Date: Thu, 29 Aug 1996 11:22:28 +0100 (BST)
From: Paul Sutton <paul@ukweb.com>
To: new-httpd@hyperreal.com
Subject: Re: Negotiation updates part II
In-Reply-To: <Pine.SOL.3.93.960827204424.27565A-100000@eat.organic.com>
Message-ID: <Pine.LNX.3.92.960828162910.239A-100000@star>
MIME-Version: 1.0
Content-Type: TEXT/PLAIN; charset=US-ASCII
Sender: owner-new-httpd@apache.org
Precedence: bulk
Reply-To: new-httpd@hyperreal.com

On Tue, 27 Aug 1996, Alexei Kosut wrote:
> I would perfer that HOLTMAN be undefined by default. It's very much an
> experimental protocol, and I really don't want to ship a server with it
> enabled, since it is likely (and had better) change.

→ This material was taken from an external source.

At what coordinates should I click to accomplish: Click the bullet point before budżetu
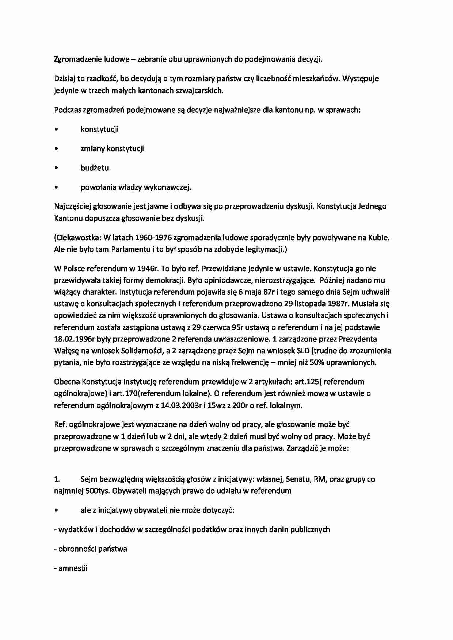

Sure. It might even be worth taking out all the holtman specific code,
since the draft is so wobbly.

> And there's still the bug I mentioned earlier: if you have two variants,
> foo.txt and foo.txt.gz (or foo.txt and foo.txt.en), it does not set "Vary:
> accept-encoding" (or accept-language). If you have foo.txt.gz and
> foo.txt.Z, it does.

Ok, this worked with explicit var maps, but not when built from a
directory read (the former set any 'unset' encodings and languages to "",
while the latter used NULL). Fixed.

> If you have foo.txt and foo.txt.en, it will always send foo.txt, even if
> you have "Accept-Langauge: en".

I don't really like the idea of having some variants with languages, and
others without. This implies that the variants vary on language, but what
language do we consider foo.txt to have? For each of the other dimensions,
a variant with no value in that dimension is ok (no content-type means use
the server DefaultType, no charset means use ISO-8859-1, no encoding
means, er, no encoding). Language is special because there is no default.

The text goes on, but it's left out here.